## WHAT YOU ARE ASKED TO DO
From the listing below, pull out every line where the string "files" appears.

## SUPPLIED ENTRIES
***

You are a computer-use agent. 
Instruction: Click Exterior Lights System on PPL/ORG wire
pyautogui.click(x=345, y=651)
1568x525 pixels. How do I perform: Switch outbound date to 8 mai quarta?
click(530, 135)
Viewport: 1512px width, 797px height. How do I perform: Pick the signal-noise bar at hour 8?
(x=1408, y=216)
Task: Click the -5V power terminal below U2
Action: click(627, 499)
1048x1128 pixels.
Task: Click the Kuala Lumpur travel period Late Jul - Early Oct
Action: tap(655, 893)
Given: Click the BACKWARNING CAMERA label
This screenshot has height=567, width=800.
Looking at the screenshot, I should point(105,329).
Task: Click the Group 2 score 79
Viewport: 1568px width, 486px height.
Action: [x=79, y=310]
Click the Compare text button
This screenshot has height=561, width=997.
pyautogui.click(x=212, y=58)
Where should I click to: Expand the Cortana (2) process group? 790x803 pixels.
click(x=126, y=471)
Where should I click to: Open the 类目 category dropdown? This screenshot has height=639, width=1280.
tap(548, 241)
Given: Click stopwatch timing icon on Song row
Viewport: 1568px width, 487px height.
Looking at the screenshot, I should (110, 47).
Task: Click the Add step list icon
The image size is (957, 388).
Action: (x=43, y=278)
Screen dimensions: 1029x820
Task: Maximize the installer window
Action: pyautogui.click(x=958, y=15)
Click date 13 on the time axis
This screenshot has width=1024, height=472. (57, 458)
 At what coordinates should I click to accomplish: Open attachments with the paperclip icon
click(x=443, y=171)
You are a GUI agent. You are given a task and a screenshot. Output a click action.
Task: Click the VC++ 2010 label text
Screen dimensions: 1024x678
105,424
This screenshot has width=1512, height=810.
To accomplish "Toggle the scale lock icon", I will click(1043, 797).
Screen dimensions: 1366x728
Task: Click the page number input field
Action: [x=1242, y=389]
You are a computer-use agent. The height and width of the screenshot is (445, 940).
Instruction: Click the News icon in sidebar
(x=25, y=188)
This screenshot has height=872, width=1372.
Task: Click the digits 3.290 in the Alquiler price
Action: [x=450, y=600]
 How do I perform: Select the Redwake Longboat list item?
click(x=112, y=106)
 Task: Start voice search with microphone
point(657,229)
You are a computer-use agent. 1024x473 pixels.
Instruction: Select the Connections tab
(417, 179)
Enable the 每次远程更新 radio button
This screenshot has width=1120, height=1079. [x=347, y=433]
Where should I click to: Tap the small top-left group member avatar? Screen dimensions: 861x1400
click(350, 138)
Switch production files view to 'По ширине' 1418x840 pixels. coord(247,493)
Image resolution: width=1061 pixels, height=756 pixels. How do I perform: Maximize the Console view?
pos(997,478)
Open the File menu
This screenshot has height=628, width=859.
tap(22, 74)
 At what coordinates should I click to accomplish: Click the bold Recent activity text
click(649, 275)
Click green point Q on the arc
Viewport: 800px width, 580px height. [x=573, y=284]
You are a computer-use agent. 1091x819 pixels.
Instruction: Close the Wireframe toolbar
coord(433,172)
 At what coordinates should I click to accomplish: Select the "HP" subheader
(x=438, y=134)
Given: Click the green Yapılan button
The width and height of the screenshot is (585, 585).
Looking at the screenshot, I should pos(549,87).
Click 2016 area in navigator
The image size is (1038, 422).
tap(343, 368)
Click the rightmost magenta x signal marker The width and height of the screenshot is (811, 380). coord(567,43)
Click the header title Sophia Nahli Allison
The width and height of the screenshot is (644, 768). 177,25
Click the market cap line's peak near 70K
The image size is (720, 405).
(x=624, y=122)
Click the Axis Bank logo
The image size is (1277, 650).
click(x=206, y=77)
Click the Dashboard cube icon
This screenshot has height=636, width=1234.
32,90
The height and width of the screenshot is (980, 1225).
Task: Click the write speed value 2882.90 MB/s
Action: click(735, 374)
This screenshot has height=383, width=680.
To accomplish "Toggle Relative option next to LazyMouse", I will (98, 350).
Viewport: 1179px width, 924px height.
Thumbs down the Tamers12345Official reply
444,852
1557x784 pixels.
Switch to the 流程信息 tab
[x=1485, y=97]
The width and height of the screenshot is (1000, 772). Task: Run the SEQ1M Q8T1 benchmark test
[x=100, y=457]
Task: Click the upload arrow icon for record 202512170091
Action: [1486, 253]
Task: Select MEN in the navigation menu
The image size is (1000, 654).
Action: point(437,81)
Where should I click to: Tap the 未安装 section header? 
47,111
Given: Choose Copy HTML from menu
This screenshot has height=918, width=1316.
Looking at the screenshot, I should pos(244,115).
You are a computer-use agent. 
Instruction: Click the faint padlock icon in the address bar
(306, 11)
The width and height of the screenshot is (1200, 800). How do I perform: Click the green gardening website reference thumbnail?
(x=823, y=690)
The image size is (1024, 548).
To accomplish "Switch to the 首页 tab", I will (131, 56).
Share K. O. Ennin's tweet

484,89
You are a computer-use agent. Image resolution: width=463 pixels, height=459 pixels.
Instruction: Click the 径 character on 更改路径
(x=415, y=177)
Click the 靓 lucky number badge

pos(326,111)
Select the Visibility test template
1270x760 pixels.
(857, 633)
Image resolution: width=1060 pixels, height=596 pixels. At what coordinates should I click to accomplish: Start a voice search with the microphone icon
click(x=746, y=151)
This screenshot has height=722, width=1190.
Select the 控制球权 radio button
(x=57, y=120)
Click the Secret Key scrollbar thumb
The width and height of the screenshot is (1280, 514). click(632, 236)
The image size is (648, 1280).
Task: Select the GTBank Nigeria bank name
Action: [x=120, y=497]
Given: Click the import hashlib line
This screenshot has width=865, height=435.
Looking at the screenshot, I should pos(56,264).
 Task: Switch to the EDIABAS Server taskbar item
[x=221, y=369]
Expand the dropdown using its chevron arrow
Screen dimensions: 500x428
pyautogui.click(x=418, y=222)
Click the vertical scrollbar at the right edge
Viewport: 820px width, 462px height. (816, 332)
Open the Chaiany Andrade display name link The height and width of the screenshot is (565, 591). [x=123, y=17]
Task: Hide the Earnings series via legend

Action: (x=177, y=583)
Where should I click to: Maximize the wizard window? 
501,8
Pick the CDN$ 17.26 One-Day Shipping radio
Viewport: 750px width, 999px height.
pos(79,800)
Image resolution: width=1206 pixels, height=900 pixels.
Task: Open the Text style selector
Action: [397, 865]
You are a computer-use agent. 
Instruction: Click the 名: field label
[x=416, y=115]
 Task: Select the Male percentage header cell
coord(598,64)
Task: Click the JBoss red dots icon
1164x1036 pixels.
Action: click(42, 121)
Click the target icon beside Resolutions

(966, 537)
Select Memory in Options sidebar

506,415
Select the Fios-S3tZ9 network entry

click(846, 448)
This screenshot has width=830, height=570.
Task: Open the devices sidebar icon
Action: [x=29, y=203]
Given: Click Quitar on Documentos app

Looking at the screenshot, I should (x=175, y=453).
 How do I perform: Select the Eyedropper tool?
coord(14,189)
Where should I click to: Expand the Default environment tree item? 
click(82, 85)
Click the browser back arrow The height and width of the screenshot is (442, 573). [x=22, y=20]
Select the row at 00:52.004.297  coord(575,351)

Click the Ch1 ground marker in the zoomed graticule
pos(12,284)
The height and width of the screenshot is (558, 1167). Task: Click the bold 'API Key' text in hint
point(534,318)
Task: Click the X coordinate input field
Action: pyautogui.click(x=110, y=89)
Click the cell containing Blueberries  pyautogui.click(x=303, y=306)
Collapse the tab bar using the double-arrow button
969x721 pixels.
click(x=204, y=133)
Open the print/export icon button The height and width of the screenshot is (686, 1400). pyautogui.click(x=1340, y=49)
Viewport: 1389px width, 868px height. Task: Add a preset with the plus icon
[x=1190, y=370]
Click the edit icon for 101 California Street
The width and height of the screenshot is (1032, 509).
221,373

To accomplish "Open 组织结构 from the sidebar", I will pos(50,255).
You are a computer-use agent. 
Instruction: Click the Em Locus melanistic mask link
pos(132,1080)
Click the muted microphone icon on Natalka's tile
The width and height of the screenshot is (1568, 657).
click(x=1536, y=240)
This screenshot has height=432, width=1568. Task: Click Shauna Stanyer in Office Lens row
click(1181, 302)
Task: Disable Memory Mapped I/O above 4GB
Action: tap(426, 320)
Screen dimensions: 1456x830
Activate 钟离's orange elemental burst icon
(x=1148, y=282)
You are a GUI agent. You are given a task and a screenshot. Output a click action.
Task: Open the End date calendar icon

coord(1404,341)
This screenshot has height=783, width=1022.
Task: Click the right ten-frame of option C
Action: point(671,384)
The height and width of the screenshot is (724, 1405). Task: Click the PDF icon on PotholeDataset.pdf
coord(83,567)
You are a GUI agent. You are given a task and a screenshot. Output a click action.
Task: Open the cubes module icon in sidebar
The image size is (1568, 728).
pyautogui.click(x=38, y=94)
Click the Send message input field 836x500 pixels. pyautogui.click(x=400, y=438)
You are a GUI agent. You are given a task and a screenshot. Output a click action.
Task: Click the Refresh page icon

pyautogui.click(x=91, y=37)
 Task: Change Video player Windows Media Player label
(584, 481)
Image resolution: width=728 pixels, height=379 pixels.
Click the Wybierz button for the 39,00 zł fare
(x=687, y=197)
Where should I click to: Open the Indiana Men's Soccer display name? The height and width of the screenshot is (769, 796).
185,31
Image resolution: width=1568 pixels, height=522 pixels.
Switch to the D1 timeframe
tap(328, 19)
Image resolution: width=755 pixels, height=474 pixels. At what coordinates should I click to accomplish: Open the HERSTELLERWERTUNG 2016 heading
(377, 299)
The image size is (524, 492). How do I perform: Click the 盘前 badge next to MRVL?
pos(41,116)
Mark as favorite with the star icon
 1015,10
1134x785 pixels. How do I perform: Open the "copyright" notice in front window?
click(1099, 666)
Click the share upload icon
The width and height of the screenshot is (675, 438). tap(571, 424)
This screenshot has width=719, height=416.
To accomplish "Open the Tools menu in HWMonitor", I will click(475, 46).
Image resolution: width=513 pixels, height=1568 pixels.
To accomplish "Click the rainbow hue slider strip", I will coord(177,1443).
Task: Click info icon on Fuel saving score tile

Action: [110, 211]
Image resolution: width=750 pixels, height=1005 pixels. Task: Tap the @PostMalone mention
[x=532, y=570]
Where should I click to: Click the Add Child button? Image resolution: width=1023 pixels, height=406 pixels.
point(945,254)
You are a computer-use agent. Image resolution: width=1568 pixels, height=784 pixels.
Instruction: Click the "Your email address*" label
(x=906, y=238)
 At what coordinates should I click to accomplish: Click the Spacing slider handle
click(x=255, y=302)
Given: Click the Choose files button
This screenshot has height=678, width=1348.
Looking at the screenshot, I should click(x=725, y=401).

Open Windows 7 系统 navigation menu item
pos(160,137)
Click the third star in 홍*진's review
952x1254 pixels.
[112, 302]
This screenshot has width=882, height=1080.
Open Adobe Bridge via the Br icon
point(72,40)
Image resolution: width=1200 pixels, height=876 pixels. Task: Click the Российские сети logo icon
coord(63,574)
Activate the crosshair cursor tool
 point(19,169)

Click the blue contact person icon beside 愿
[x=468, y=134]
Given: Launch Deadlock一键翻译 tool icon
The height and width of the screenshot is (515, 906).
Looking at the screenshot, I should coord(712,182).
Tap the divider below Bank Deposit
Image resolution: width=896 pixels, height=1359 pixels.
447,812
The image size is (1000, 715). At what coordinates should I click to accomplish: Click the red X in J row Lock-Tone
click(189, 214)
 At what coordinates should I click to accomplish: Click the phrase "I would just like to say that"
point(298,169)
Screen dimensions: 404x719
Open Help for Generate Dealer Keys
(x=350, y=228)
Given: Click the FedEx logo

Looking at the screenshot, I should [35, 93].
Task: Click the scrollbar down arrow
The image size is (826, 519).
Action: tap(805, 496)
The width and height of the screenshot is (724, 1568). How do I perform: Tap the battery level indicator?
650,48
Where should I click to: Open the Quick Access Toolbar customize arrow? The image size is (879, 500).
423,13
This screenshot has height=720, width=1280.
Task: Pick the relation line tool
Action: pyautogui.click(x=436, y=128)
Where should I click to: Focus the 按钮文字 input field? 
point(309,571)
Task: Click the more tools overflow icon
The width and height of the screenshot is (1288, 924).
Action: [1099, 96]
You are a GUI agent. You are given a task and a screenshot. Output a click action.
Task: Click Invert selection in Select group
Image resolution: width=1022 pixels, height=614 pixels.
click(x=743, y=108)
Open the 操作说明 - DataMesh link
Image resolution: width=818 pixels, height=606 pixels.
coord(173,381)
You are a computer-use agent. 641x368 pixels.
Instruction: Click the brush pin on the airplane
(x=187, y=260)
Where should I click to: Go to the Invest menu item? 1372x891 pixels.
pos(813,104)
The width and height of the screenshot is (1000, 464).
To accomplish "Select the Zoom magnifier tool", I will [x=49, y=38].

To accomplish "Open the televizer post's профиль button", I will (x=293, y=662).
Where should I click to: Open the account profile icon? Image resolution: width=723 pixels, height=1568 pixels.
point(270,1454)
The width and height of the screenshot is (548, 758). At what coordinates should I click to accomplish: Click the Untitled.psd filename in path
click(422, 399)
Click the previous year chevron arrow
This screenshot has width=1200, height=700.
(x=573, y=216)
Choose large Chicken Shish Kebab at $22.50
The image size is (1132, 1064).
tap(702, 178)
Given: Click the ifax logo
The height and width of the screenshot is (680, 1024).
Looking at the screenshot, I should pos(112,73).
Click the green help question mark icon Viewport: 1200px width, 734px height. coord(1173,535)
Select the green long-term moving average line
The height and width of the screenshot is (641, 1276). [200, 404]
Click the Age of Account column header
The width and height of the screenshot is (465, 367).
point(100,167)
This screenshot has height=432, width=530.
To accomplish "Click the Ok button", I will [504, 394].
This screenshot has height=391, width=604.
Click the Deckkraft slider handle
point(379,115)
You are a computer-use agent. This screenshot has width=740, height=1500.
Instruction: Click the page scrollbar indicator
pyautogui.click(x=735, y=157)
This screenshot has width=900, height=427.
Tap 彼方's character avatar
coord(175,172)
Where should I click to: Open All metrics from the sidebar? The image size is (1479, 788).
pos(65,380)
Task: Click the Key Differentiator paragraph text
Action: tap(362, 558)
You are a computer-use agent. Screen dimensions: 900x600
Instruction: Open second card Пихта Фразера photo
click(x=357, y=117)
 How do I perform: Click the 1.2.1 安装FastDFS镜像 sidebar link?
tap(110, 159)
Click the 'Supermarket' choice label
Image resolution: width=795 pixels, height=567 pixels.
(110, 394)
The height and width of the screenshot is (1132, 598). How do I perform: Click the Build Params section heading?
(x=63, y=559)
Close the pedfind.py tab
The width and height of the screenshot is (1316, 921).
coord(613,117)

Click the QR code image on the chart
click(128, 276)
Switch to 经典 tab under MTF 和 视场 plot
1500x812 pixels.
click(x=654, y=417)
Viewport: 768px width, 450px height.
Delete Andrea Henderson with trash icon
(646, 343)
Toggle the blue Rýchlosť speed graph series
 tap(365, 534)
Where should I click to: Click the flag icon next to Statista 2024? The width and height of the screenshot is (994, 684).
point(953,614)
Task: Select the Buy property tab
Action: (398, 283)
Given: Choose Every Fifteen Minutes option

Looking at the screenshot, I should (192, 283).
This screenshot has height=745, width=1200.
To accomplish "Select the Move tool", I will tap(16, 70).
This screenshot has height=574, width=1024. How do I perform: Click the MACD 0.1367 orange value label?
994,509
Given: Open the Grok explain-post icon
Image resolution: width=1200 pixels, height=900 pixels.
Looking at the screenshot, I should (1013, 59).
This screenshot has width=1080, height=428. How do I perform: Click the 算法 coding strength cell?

***

## TASK OUTPUT
Switch production files view to 'По ширине' 1418x840 pixels. coord(247,493)
Given: Click the Choose files button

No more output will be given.